Over the years I have made several very acceptable copies of very old mouldings by experimenting with multiple cutters. This is where more experienced woodworkers have the advantage of large collections of router cutters.


----------



## creeker46 (Jan 14, 2009)

Thanks again guys for all the help. I think I'll just play around with using mutiples bits and see what I come up with. It's not really critical that I get a dead on match. I am building a Coffee Table that looks like this-









I wanted to get as close as possible as to not stray too far from the "Santa Fe"/ "Rustic Mexican" style. Trial and error seems to be the course.


----------



## Bob N (Oct 12, 2004)

Steven,

That would make an awesome design for a coffee table and even a box. I think I'll save a copy of that picture for future ideas. Thanks for sharing.


----------



## bobj3 (Jan 17, 2006)

Hi Steven

It looks like the bits below will get the job done..

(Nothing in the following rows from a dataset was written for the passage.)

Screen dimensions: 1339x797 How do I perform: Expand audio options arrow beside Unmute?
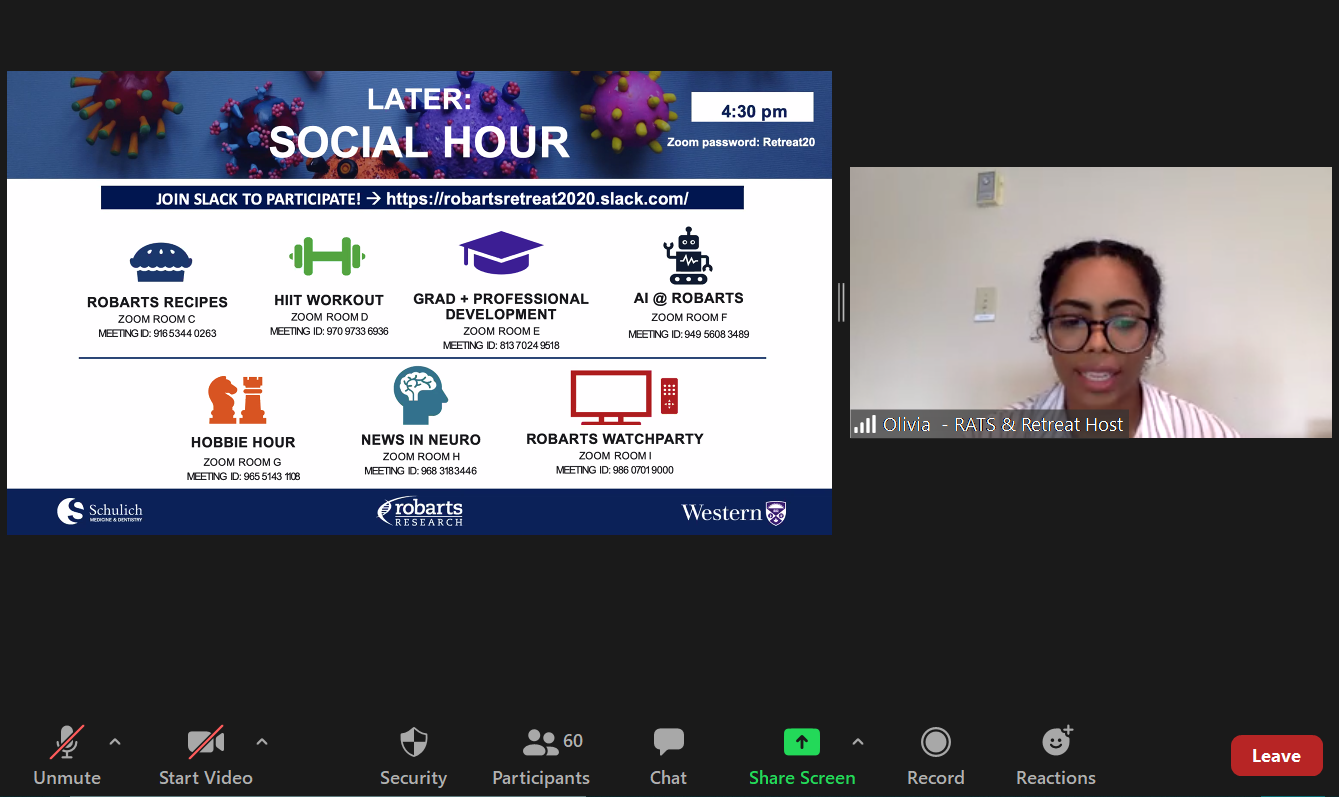click(115, 742)
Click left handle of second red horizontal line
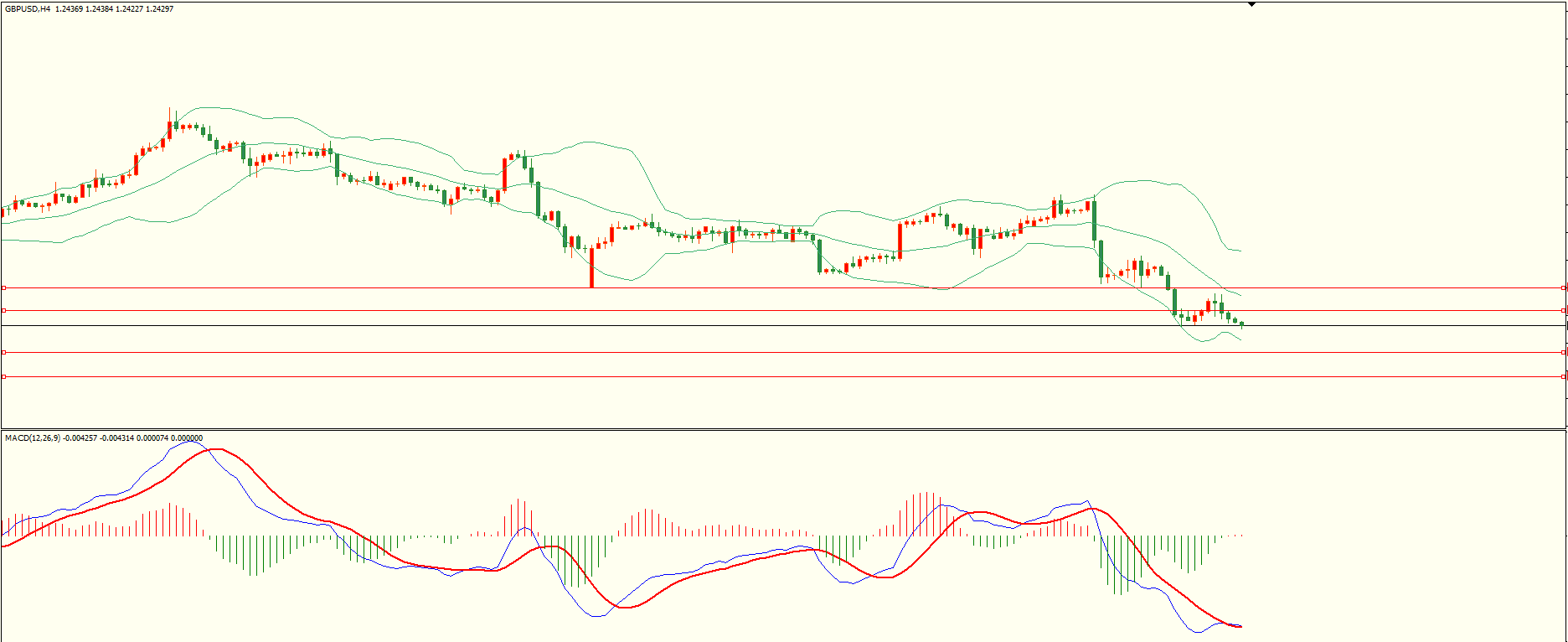The width and height of the screenshot is (1568, 642). [4, 310]
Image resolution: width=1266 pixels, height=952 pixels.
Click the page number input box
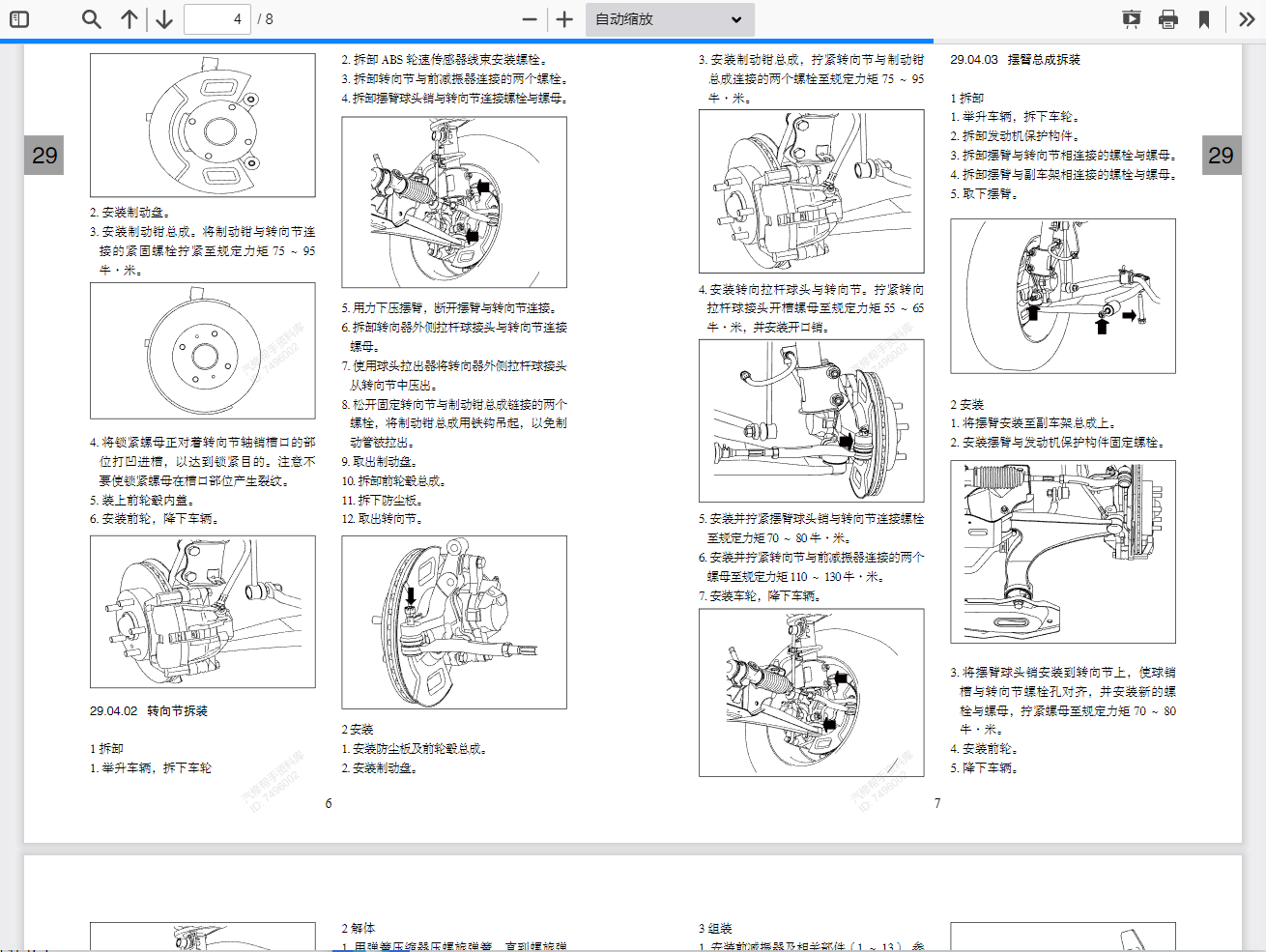point(216,18)
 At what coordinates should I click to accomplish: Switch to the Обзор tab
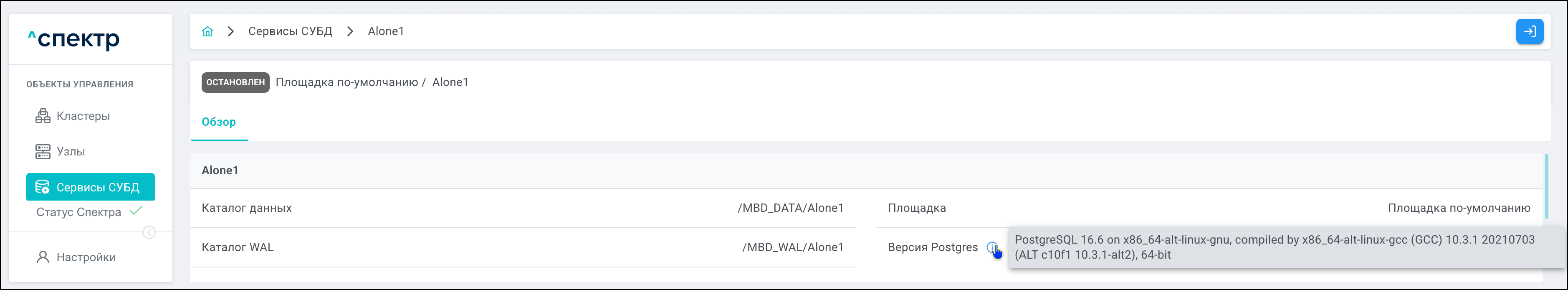(218, 122)
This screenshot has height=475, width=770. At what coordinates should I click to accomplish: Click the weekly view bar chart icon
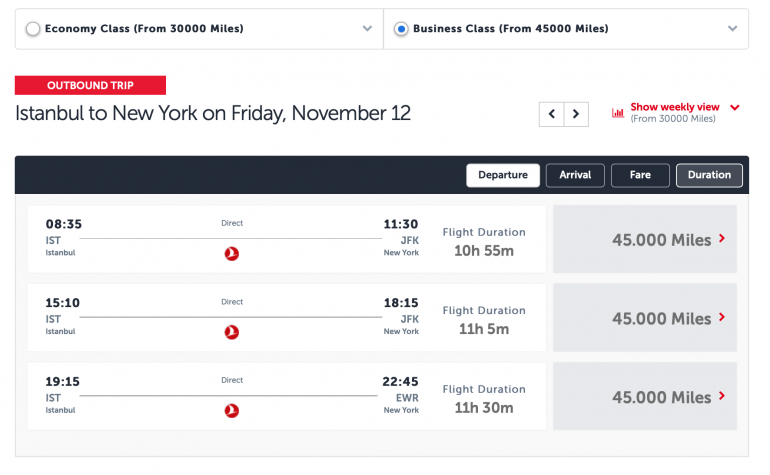pos(618,112)
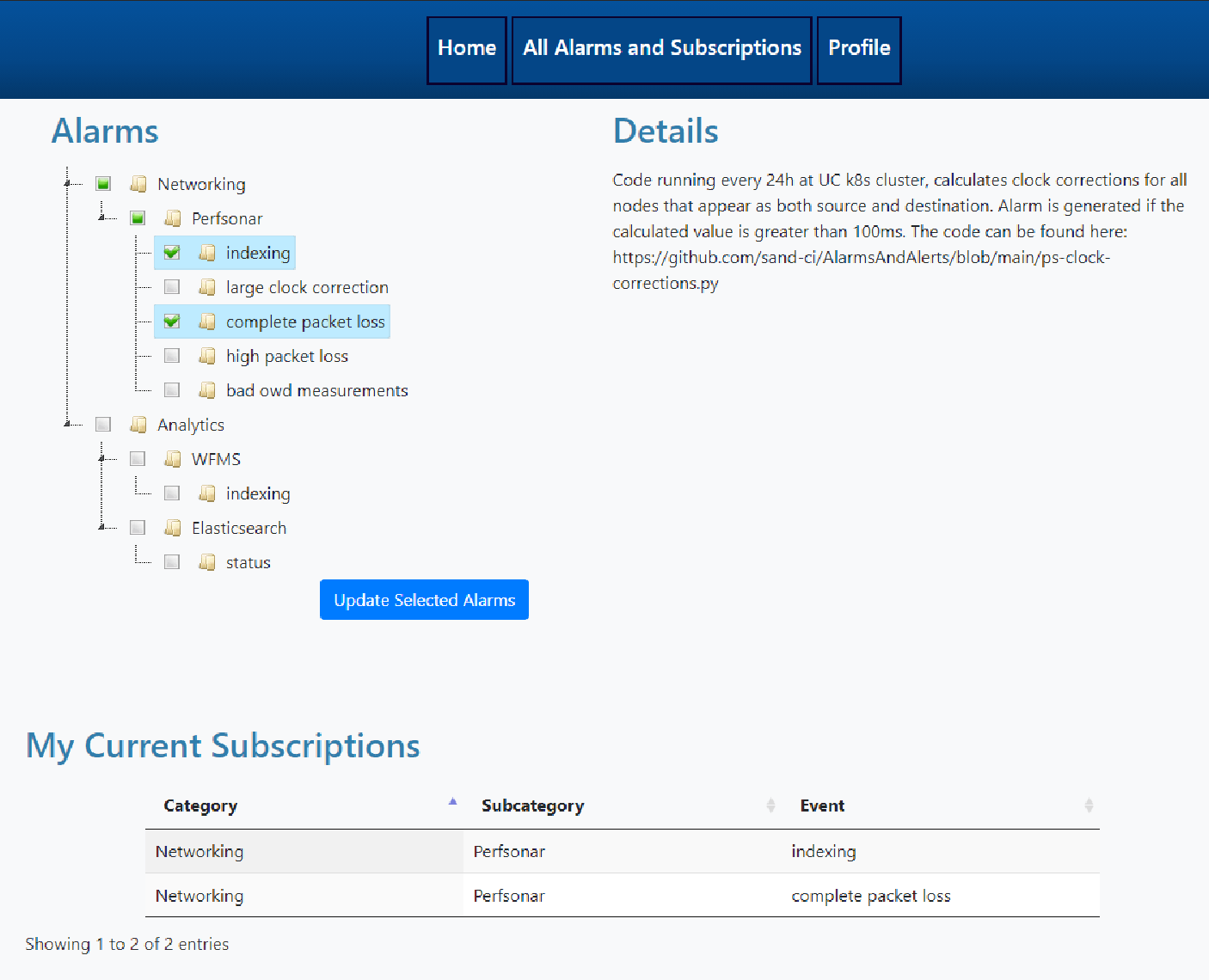
Task: Click the folder icon beside Elasticsearch
Action: (172, 528)
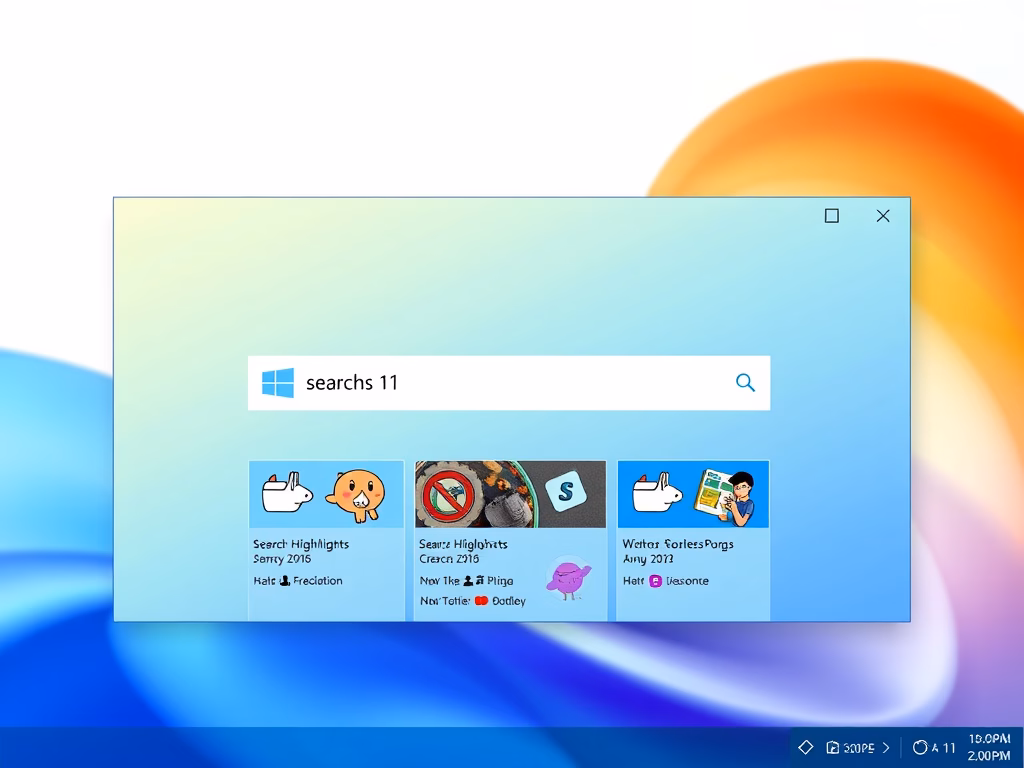Click the purple badge icon in third card
This screenshot has height=768, width=1024.
tap(656, 580)
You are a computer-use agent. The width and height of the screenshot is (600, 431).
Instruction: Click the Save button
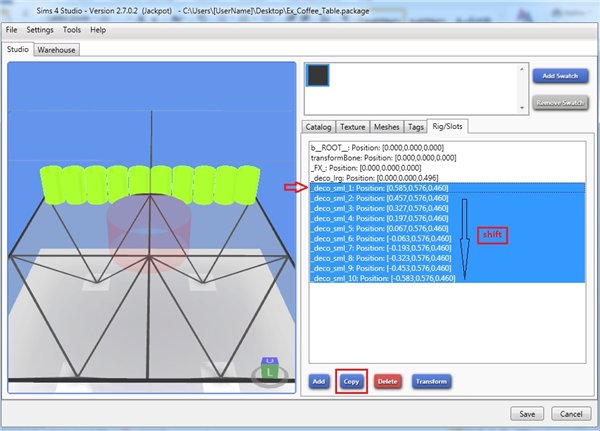[x=526, y=413]
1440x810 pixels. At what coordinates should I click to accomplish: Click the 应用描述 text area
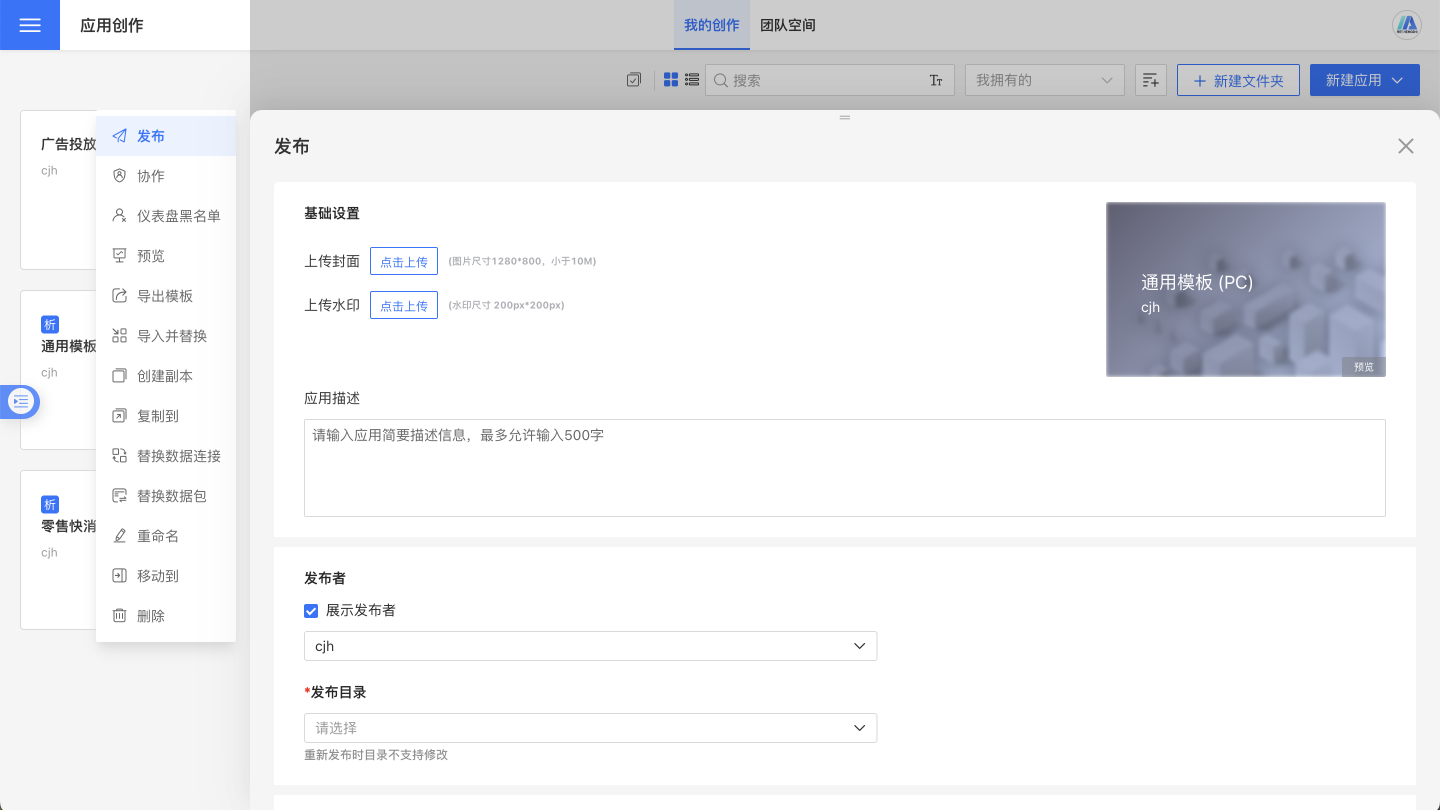(844, 467)
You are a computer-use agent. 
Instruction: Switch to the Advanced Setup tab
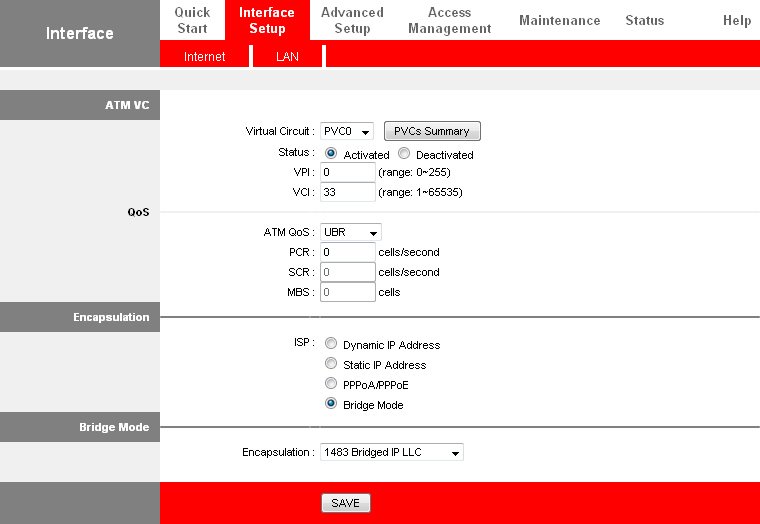pos(352,20)
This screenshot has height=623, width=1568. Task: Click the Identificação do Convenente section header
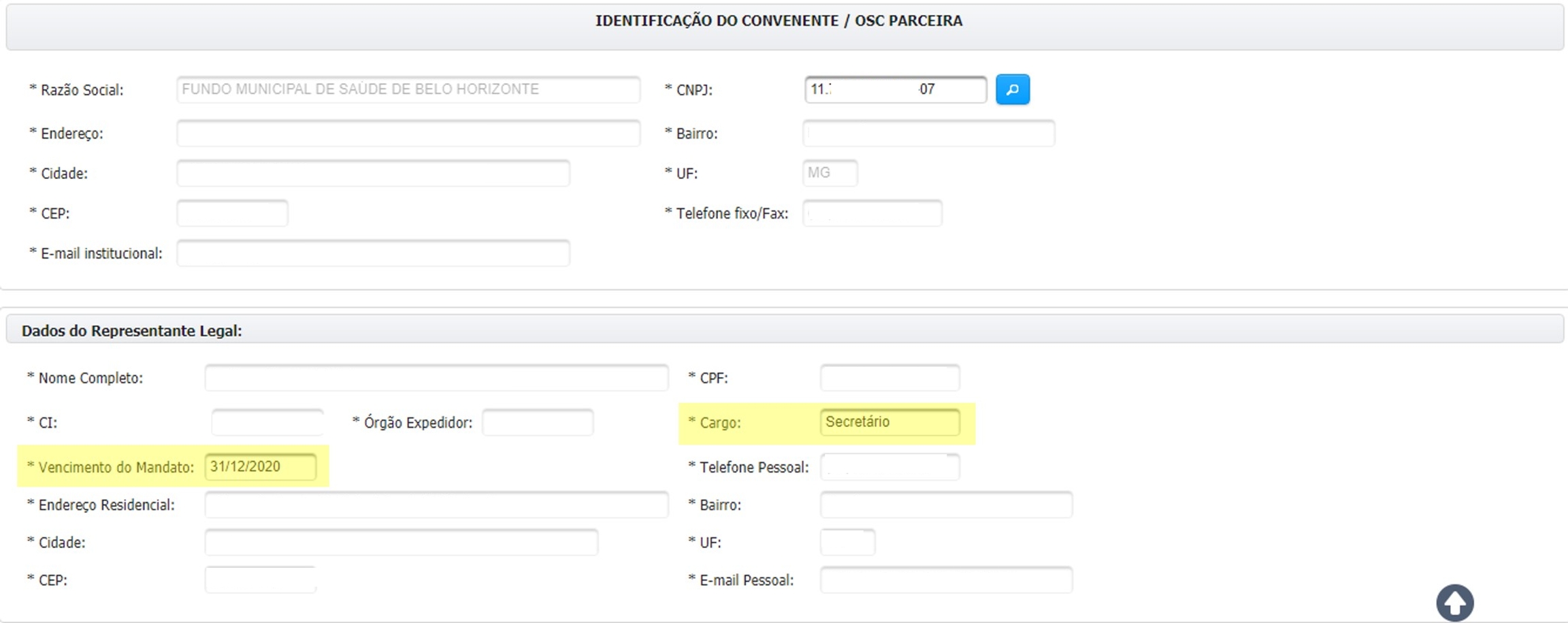(779, 21)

I sure wish I could see the latch system under the lid, that looks like a neat project with the hand cut box joints..and all 

Classical Router Bits
http://www.mlcswoodworking.com/shop...html/pages/bt_bead.html#classical_bits_anchor

Double Fillet & Cove Bits
Double Cove & Bead Bits
http://www.mlcswoodworking.com/shopsite_sc/store/html/smarthtml/pages/bt_covbd.html

========



creeker46 said:


> Thanks again guys for all the help. I think I'll just play around with using mutiples bits and see what I come up with. It's not really critical that I get a dead on match. I am building a Coffee Table that looks like this-
> View attachment 21474
> 
> 
> ...


----------



## harrysin (Jan 15, 2007)

I think that coffee table will easily double as a sub woofer without altering it's appearance.


----------



## creeker46 (Jan 14, 2009)

Bob- It is a pretty neat coffee table, and tons of storage as well. They are usually built about 3'x3', but my wife insisted that we needed 4'x4'... It is HUGE. We have a open floor plan so I guess it will work, if not, she was the one with the tape measure.

Bobj- It has been a challenge so far. It's my first venture with pine, and that was only because the style calls for pine. Rather than hand cutting the big finger joints, I just built them in when I glued up the panels. It was also very hard to find the hardware that looked right to me. I ended up having to get them forged. I haven't recieved them yet, so we'll see how that turns out.
I've almost pulled the triger on the double roundover bit that you linked, but haven't quite figured out if the radius' will work or not. The Rabbet has to be almost 1" deep for the lids to close correctly, so I will be starting out with some fairly thick stock. Woodline also carries a triple roundover that might come in handy- 
can't link it 

Like I said before, I see alot of trial and error in my future.


----------



## TWheels (May 26, 2006)

My guess: A wavy edge bit for the "bottom" ogee - like profile , and two roundover bits, one large radius and one small edge for the rounded edge.


----------



## allthunbs (Jun 22, 2008)

creeker46 said:


> if not, she was the one with the tape measure.


but you were the one holding the end! Thought you'd get away with it did ya?

Allthunbs


----------